◆ What to produce ◆
Exactly and without additions, transcribe the line that contains "Where should I click to: Click the" and every line after it in the data.

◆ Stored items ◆
____________________

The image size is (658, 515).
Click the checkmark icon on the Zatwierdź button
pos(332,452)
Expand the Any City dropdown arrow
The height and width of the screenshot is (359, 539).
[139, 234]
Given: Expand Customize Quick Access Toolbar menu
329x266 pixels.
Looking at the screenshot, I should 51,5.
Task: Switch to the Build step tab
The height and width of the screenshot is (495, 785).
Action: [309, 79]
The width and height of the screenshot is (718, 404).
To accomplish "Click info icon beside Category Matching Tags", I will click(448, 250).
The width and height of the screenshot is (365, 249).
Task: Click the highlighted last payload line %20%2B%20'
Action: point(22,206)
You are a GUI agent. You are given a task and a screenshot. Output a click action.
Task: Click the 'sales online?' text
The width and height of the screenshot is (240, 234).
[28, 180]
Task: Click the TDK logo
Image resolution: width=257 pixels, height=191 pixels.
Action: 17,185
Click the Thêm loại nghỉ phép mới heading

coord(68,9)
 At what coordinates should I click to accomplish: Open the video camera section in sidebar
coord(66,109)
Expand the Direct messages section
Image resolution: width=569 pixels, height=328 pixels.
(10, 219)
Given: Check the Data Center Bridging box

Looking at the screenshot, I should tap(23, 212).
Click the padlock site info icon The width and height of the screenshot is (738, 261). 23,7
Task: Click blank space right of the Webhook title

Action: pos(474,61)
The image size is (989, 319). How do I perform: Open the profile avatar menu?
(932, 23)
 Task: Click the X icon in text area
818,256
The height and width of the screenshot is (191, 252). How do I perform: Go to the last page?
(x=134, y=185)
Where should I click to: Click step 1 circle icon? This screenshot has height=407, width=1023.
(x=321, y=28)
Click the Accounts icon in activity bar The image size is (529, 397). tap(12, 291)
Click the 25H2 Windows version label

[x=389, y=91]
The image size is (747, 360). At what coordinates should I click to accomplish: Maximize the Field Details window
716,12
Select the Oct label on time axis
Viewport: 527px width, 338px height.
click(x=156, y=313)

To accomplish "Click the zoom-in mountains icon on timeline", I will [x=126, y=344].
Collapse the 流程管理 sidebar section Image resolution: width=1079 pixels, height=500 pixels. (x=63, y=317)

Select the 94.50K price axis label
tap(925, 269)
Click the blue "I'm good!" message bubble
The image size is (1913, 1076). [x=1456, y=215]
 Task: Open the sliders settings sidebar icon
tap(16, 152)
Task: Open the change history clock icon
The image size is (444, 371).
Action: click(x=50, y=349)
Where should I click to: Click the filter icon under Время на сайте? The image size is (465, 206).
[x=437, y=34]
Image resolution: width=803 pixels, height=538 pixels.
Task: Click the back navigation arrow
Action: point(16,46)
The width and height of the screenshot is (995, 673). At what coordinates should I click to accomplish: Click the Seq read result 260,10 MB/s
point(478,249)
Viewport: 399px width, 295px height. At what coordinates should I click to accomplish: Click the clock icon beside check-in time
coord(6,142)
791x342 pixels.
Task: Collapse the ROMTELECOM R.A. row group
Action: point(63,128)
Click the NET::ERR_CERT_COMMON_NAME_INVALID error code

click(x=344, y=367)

____________________

◆ Reply to the exercise ◆
Where should I click to: Click the filter icon under Время на сайте? The image size is (465, 206).
[x=437, y=34]
Image resolution: width=803 pixels, height=538 pixels.
Task: Click the back navigation arrow
Action: point(16,46)
The width and height of the screenshot is (995, 673). At what coordinates should I click to accomplish: Click the Seq read result 260,10 MB/s
point(478,249)
Viewport: 399px width, 295px height. At what coordinates should I click to accomplish: Click the clock icon beside check-in time
coord(6,142)
791x342 pixels.
Task: Collapse the ROMTELECOM R.A. row group
Action: point(63,128)
Click the NET::ERR_CERT_COMMON_NAME_INVALID error code

click(x=344, y=367)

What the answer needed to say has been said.